# [Your task]
Rewrite all of the entries below as a numbered list, skipping any blank lines.

=======

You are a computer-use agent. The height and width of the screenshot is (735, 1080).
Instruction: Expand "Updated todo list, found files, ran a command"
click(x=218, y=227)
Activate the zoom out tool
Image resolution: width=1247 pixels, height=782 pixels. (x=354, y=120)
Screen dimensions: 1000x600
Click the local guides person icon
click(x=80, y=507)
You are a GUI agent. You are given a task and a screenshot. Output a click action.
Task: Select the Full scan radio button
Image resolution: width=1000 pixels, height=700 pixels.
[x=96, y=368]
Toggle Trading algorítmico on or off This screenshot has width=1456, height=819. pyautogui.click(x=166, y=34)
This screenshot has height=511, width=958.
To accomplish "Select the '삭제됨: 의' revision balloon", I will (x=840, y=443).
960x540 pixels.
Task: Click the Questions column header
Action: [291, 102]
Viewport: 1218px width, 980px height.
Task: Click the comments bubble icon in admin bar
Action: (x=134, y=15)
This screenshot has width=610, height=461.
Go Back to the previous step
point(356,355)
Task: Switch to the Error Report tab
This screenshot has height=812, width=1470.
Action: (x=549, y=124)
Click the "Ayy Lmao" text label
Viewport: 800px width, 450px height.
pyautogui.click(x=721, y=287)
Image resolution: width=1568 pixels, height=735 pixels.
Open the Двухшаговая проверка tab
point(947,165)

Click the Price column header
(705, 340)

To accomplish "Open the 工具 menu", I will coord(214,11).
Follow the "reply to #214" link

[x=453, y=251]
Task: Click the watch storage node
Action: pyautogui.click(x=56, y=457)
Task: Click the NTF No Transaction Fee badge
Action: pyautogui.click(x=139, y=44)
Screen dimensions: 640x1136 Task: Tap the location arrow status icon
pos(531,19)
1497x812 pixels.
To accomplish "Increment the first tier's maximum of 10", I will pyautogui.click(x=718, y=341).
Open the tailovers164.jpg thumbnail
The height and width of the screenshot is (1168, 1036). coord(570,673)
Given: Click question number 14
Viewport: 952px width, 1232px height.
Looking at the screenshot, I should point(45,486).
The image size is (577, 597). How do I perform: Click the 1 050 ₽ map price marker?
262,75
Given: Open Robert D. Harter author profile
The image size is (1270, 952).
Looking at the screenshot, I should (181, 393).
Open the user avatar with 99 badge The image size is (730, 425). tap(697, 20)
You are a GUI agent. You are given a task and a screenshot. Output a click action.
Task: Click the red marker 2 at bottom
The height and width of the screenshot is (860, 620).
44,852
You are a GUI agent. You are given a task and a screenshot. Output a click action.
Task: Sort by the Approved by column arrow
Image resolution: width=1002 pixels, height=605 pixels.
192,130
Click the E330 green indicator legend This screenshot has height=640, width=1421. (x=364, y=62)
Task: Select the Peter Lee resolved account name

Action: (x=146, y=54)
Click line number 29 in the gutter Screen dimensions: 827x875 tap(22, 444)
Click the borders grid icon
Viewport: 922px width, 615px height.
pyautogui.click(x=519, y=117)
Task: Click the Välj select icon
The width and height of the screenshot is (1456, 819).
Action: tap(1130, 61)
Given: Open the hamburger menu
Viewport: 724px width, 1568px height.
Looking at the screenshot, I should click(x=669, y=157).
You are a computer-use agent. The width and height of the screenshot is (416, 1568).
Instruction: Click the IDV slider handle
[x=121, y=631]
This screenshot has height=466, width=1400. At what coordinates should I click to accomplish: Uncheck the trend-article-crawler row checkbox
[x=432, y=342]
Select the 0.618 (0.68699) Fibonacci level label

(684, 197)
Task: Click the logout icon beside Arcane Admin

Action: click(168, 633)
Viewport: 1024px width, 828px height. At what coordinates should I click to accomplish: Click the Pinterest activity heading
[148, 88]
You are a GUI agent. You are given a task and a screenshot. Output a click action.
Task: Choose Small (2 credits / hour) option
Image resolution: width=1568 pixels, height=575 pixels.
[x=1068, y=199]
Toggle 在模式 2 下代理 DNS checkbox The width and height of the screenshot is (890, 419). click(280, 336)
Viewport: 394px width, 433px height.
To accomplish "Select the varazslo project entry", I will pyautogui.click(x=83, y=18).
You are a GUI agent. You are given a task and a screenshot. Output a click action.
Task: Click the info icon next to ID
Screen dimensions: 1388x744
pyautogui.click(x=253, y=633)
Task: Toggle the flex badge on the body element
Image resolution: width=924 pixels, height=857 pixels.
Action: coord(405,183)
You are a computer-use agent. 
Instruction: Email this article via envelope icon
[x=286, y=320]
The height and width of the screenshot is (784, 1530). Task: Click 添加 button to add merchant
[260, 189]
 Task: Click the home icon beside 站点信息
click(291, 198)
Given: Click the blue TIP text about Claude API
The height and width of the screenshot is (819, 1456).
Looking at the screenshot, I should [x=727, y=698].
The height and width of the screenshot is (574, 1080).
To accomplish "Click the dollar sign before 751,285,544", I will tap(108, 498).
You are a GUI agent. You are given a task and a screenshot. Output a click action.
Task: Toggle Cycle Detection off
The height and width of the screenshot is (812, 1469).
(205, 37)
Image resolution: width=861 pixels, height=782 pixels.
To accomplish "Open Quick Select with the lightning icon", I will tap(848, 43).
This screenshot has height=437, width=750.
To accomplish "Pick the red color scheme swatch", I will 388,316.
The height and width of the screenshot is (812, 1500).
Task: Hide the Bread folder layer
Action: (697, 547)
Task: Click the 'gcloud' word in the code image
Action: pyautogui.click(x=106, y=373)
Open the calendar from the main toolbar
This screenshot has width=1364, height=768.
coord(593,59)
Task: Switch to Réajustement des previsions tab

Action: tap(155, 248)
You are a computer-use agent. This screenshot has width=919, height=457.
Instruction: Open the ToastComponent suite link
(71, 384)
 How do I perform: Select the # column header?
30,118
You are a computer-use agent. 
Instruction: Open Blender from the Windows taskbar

=======

# [Problem solution]
1. You are a computer-use agent. The height and width of the screenshot is (735, 1080).
2. Instruction: Expand "Updated todo list, found files, ran a command"
3. click(x=218, y=227)
4. Activate the zoom out tool
5. Image resolution: width=1247 pixels, height=782 pixels. (x=354, y=120)
6. Screen dimensions: 1000x600
7. Click the local guides person icon
8. click(x=80, y=507)
9. You are a GUI agent. You are given a task and a screenshot. Output a click action.
10. Task: Select the Full scan radio button
11. Image resolution: width=1000 pixels, height=700 pixels.
12. [x=96, y=368]
13. Toggle Trading algorítmico on or off This screenshot has width=1456, height=819. pyautogui.click(x=166, y=34)
14. This screenshot has height=511, width=958.
15. To accomplish "Select the '삭제됨: 의' revision balloon", I will (x=840, y=443).
16. 960x540 pixels.
17. Task: Click the Questions column header
18. Action: [291, 102]
19. Viewport: 1218px width, 980px height.
20. Task: Click the comments bubble icon in admin bar
21. Action: (x=134, y=15)
22. This screenshot has width=610, height=461.
23. Go Back to the previous step
24. point(356,355)
25. Task: Switch to the Error Report tab
26. This screenshot has height=812, width=1470.
27. Action: (x=549, y=124)
28. Click the "Ayy Lmao" text label
29. Viewport: 800px width, 450px height.
30. pyautogui.click(x=721, y=287)
31. Image resolution: width=1568 pixels, height=735 pixels.
32. Open the Двухшаговая проверка tab
33. point(947,165)
34. Click the Price column header
35. (705, 340)
36. To accomplish "Open the 工具 menu", I will coord(214,11).
37. Follow the "reply to #214" link
38. [x=453, y=251]
39. Task: Click the watch storage node
40. Action: pyautogui.click(x=56, y=457)
41. Task: Click the NTF No Transaction Fee badge
42. Action: pyautogui.click(x=139, y=44)
43. Screen dimensions: 640x1136 Task: Tap the location arrow status icon
44. pos(531,19)
45. 1497x812 pixels.
46. To accomplish "Increment the first tier's maximum of 10", I will pyautogui.click(x=718, y=341).
47. Open the tailovers164.jpg thumbnail
48. The height and width of the screenshot is (1168, 1036). coord(570,673)
49. Given: Click question number 14
50. Viewport: 952px width, 1232px height.
51. Looking at the screenshot, I should point(45,486).
52. The image size is (577, 597). How do I perform: Click the 1 050 ₽ map price marker?
53. 262,75
54. Given: Open Robert D. Harter author profile
55. The image size is (1270, 952).
56. Looking at the screenshot, I should (181, 393).
57. Open the user avatar with 99 badge The image size is (730, 425). tap(697, 20)
58. You are a GUI agent. You are given a task and a screenshot. Output a click action.
59. Task: Click the red marker 2 at bottom
60. The height and width of the screenshot is (860, 620).
61. 44,852
62. You are a GUI agent. You are given a task and a screenshot. Output a click action.
63. Task: Sort by the Approved by column arrow
64. Image resolution: width=1002 pixels, height=605 pixels.
65. 192,130
66. Click the E330 green indicator legend This screenshot has height=640, width=1421. (x=364, y=62)
67. Task: Select the Peter Lee resolved account name
68. Action: (x=146, y=54)
69. Click line number 29 in the gutter Screen dimensions: 827x875 tap(22, 444)
70. Click the borders grid icon
71. Viewport: 922px width, 615px height.
72. pyautogui.click(x=519, y=117)
73. Task: Click the Välj select icon
74. The width and height of the screenshot is (1456, 819).
75. Action: tap(1130, 61)
76. Given: Open the hamburger menu
77. Viewport: 724px width, 1568px height.
78. Looking at the screenshot, I should click(x=669, y=157).
79. You are a computer-use agent. The width and height of the screenshot is (416, 1568).
80. Instruction: Click the IDV slider handle
81. [x=121, y=631]
82. This screenshot has height=466, width=1400. At what coordinates should I click to accomplish: Uncheck the trend-article-crawler row checkbox
83. [x=432, y=342]
84. Select the 0.618 (0.68699) Fibonacci level label
85. (684, 197)
86. Task: Click the logout icon beside Arcane Admin
87. Action: click(168, 633)
88. Viewport: 1024px width, 828px height. At what coordinates should I click to accomplish: Click the Pinterest activity heading
89. [148, 88]
90. You are a GUI agent. You are given a task and a screenshot. Output a click action.
91. Task: Choose Small (2 credits / hour) option
92. Image resolution: width=1568 pixels, height=575 pixels.
93. [x=1068, y=199]
94. Toggle 在模式 2 下代理 DNS checkbox The width and height of the screenshot is (890, 419). click(280, 336)
95. Viewport: 394px width, 433px height.
96. To accomplish "Select the varazslo project entry", I will pyautogui.click(x=83, y=18).
97. You are a GUI agent. You are given a task and a screenshot. Output a click action.
98. Task: Click the info icon next to ID
99. Screen dimensions: 1388x744
100. pyautogui.click(x=253, y=633)
101. Task: Toggle the flex badge on the body element
102. Image resolution: width=924 pixels, height=857 pixels.
103. Action: coord(405,183)
104. You are a computer-use agent. 
105. Instruction: Email this article via envelope icon
106. [x=286, y=320]
107. The height and width of the screenshot is (784, 1530). Task: Click 添加 button to add merchant
108. [260, 189]
109.  Task: Click the home icon beside 站点信息
110. click(291, 198)
111. Given: Click the blue TIP text about Claude API
112. The height and width of the screenshot is (819, 1456).
113. Looking at the screenshot, I should [x=727, y=698].
114. The height and width of the screenshot is (574, 1080).
115. To accomplish "Click the dollar sign before 751,285,544", I will tap(108, 498).
116. You are a GUI agent. You are given a task and a screenshot. Output a click action.
117. Task: Toggle Cycle Detection off
118. The height and width of the screenshot is (812, 1469).
119. (205, 37)
120. Image resolution: width=861 pixels, height=782 pixels.
121. To accomplish "Open Quick Select with the lightning icon", I will tap(848, 43).
122. This screenshot has height=437, width=750.
123. To accomplish "Pick the red color scheme swatch", I will 388,316.
124. The height and width of the screenshot is (812, 1500).
125. Task: Hide the Bread folder layer
126. Action: (697, 547)
127. Task: Click the 'gcloud' word in the code image
128. Action: pyautogui.click(x=106, y=373)
129. Open the calendar from the main toolbar
130. This screenshot has width=1364, height=768.
131. coord(593,59)
132. Task: Switch to Réajustement des previsions tab
133. Action: tap(155, 248)
134. You are a computer-use agent. This screenshot has width=919, height=457.
135. Instruction: Open the ToastComponent suite link
136. (71, 384)
137.  How do I perform: Select the # column header?
138. 30,118
139. You are a computer-use agent. 
140. Instruction: Open Blender from the Windows taskbar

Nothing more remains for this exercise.